Much of the process surrounding Mr. Price’s release remains murky.
In December, Judge Manning was being toasted at parties and given one of the state’s highest honors, the Order of the Palmetto, as he had reached the required retirement age of 72.
Still, in his final days on the bench, Judge Manning met in his chambers with Mr. Rutherford and Byron Gipson, the chief prosecuting attorney for the Columbia judicial circuit, where the judge agreed to an order — dated Dec. 30 — that would reduce Mr. Price’s sentence to the 19 years he had already served, according to lawyers and court documents.
The order cited an account of Mr. Price intervening as a corrections officer was being pummeled by inmates, with one preparing to stab the officer. It cited another account of Mr. Price tackling an inmate who was about to hit a corrections officer with a broom.

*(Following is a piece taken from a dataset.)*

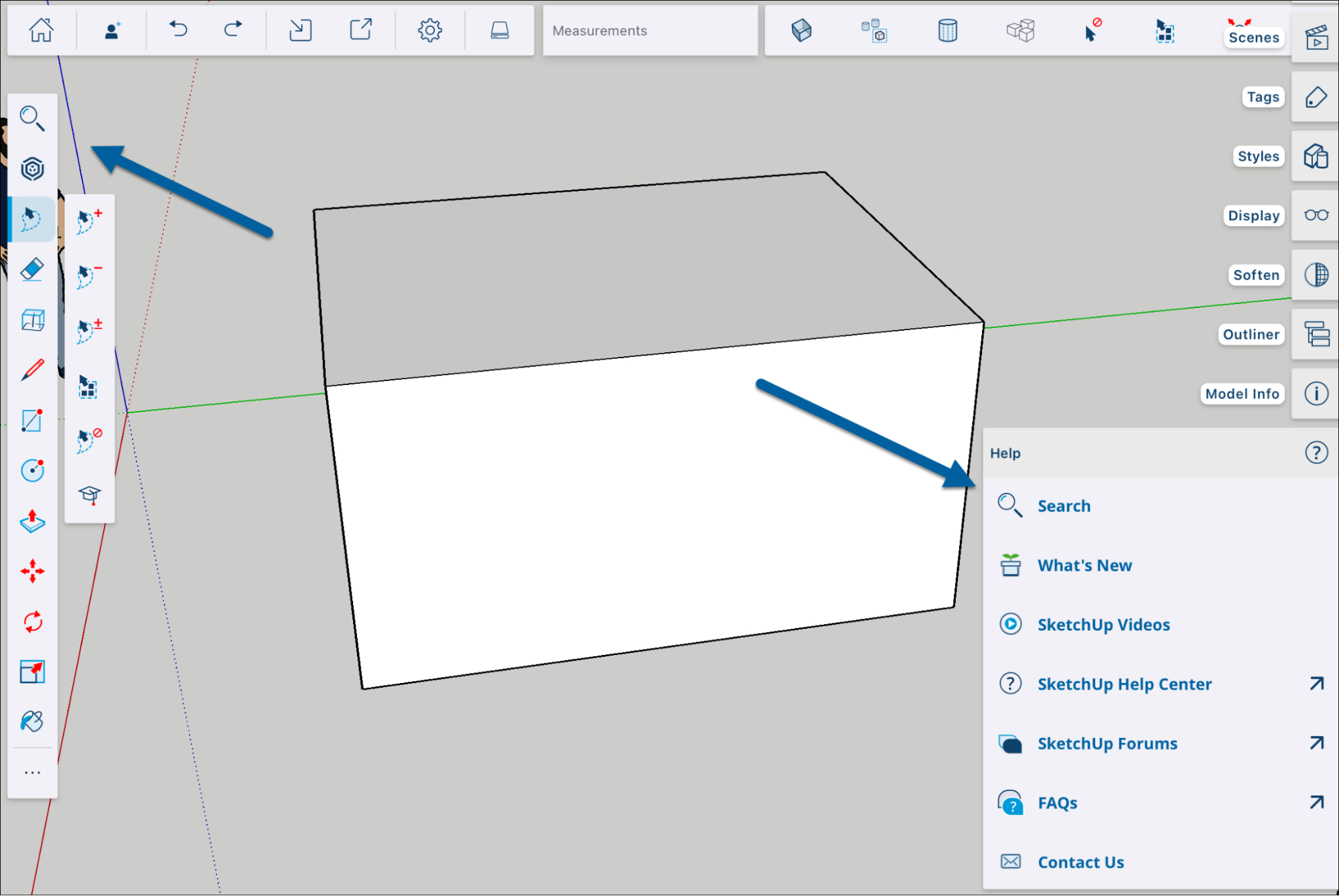Screen dimensions: 1339x896
Task: Select the Move tool with red arrows
Action: tap(31, 571)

It also referred to Mr. Price alerting prison officials to the 2017 escape of Jimmy Lee Causey, who had been convicted of the kidnapping and armed robbery of his former lawyer.
One morning in March, Carl Smalls Sr., whose son Mr. Price was convicted of killing, was called by a corrections employee who broke the news: Mr. Price was being released that day. Mr. Smalls and his wife were stunned.

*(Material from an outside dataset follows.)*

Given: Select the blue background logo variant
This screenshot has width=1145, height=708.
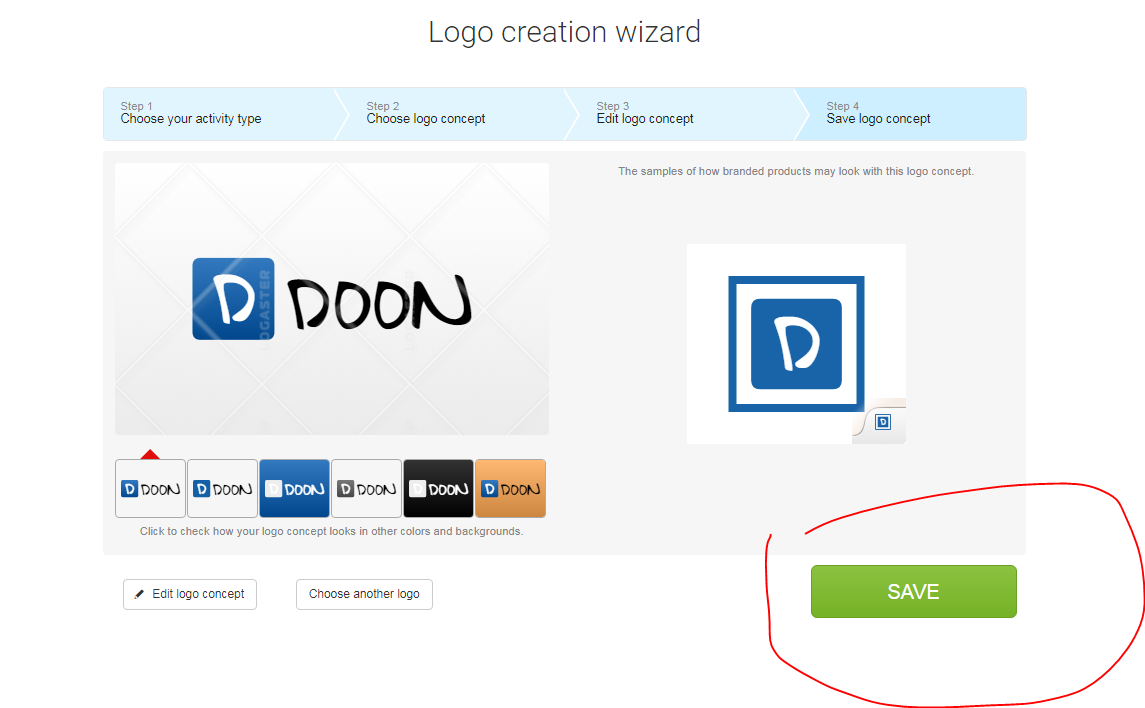Looking at the screenshot, I should tap(294, 489).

“That just turned everything all over again,” he said in a news conference.
The Smalls family told Mr. Pascoe, who is now the chief prosecutor for a region southeast of Columbia, who was shocked and infuriated. He contacted the state’s attorney general, Alan Wilson, and reporters for The State and for The Post and Courier, two of the state’s largest newspapers.
South Carolina, like other states, has a law allowing for the early release of inmates who give substantial information helping law enforcement or corrections officials. But when the Price case reached the State Supreme Court, some of the justices expressed bewilderment, saying that the process had skirted the proper procedures and had involved a surprising level of secrecy.

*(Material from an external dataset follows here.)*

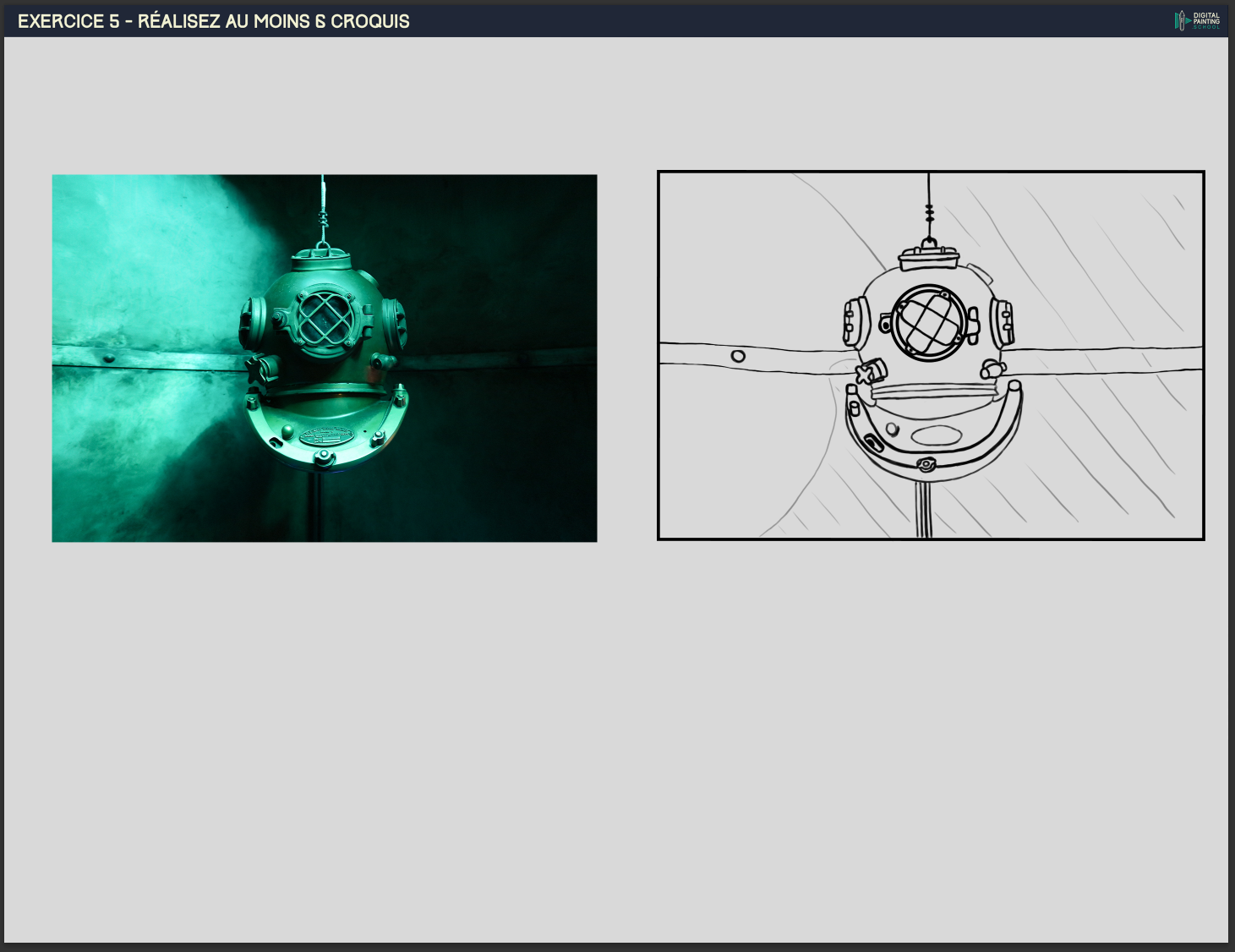Click the small rivet circle on the sketched wall band

pos(738,356)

“We have a sealed order with no hearing to seal it,” Justice John W. Kittredge said during oral arguments. “It was never filed. Who knew it? Who could file an appeal? It’s a phantom order.”
In a statement, Mr. Gipson said there had been no motion filed by his office because the order had been issued before he had a chance to move ahead with the motion, which prevented a public hearing from being held. Mr. Rutherford said that otherwise, the order met the standard set by law.
Mr. Pascoe has challenged the contents of the order; Mr. Price, he said, was a “huge menace” as an inmate. Prison records showed that Mr. Price was sanctioned multiple times for gang-related activity, leading to stints of 90 days or longer in disciplinary detention and the loss of phone, visitation and canteen privileges.
Starting in 2017, he was sent several times to a prison in New Mexico for extended stretches, including for the last two years before his release.
Mr. Pascoe also said that the claims of Mr. Price protecting corrections officers were based on flimsy accounts, including from another inmate who is now dead. Handling his release in such a covert way, he said, came with consequences, particularly for the Smalls family.
“This was all a sham,” Mr. Pascoe said. “Worse than that, it was a secret.”